Les billets de la nouvelle monnaie du Soudan du Sud, la livre sud-soudanaise lancée ce lundi, sont à l’effigie de John Garang de Mabior. Le souvenir du « père de l’indépendance » sud-soudanaise, disparu le 30 juillet 2005, sera ainsi présent jusque dans les poches et les porte-monnaies de ses compatriotes. Son mausolée à Juba, la capitale sud-soudaine, est déjà la place des grands évènements qui marquent l’histoire du Soudan du Sud, à commencer par la proclamation le 9 juillet dernier de l’indépendance. Le 54 Etat africain et le 193e membre des Nations unies, reconnu officiellement dans sa nouvelle appellation – Soudan du Sud et non plus Sud-Soudan – le 14 juillet dernier, est né dans les termes prévus par l’Accord de paix global (CPA) signé le 9 janvier 2005 à Nairobi, la capitale kényane, sous les auspices du Kenya et de l’Autorité intergouvernementale pour le développement (IGAD). Composé de six protocoles signés entre février 2002 et décembre 2004 respectivement dans les villes kényanes de Machakos et de Naivasha, il met fin à la plus longue guerre civile qu’ait connu le continent africain. Son bilan est lourd : environ deux millions de morts, quatre millions de déplacés et quelque 600 000 réfugiés. Pendant 21 ans, le Mouvement de libération du peuple soudanais (SPLM) et sa branche armée, l’Armée de libération du peuple soudanais (SPLA) fera la guerre au gouvernement de Khartoum afin d’obtenir son autonomie, puis son indépendance.

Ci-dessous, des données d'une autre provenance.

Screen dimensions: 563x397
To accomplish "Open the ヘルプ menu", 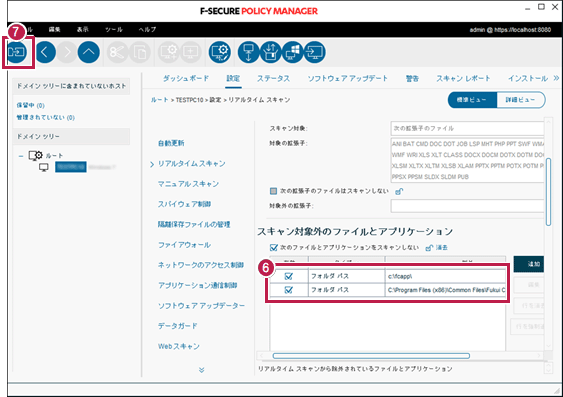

Quand John Garang se déplace pour négocier la paix

C’est en septembre 2003 que se profile peut-être un réel espoir de paix entre le régime d’Omar el-Béchir, qui a pris le pouvoir en 1989, et la rébellion du Sud-Soudan. Car, pour la première fois, John Garang, le chef rebelle sudiste participe le 10 septembre de cette année à des négociations directes. Suivies par plusieurs autres, elles conduiront à une cessation définitive de la lutte armée, aux conditions voulues par le SPLM.
 
La paix et l’indépendance du Sud-Soudan reposent sur une large autonomie, puis sur le droit à l’auto-détermination du peuple soudanais et l’équitable partage des ressources pétrolières entre le Sud, qui détient les deux tiers des réserves du pays, et le Nord. L’accord de 2005 reprend ainsi l’offre faite par Khartoum en 2002 au SPLM : une période d’autonomie de 6 ans au bout de laquelle il sera demandé, par voie référendaire, aux populations du Sud si elles souhaitent l’indépendance. La nouvelle frontière sera celle qui avait été établie en 1956 par les Britanniques. Quant au partage du pouvoir, John Garang, président de la région semi-autonome du Sud-Soudan, deviendra vice-président du Soudan et sera ensuite confirmé à son poste par des élections. Par ailleurs, le Sud majoritairement chrétien, sera exempté de la charia, la loi islamique appliquée sur le reste du territoire soudanais. Outre la question religieuse et culturelle, le partage des ressources pétrolières se pose. L’accord de 2005 prévoit qu’elles feront l’objet d’un partage équitable : 50% pour le gouvernement soudanais et 50 % pour la SPLM.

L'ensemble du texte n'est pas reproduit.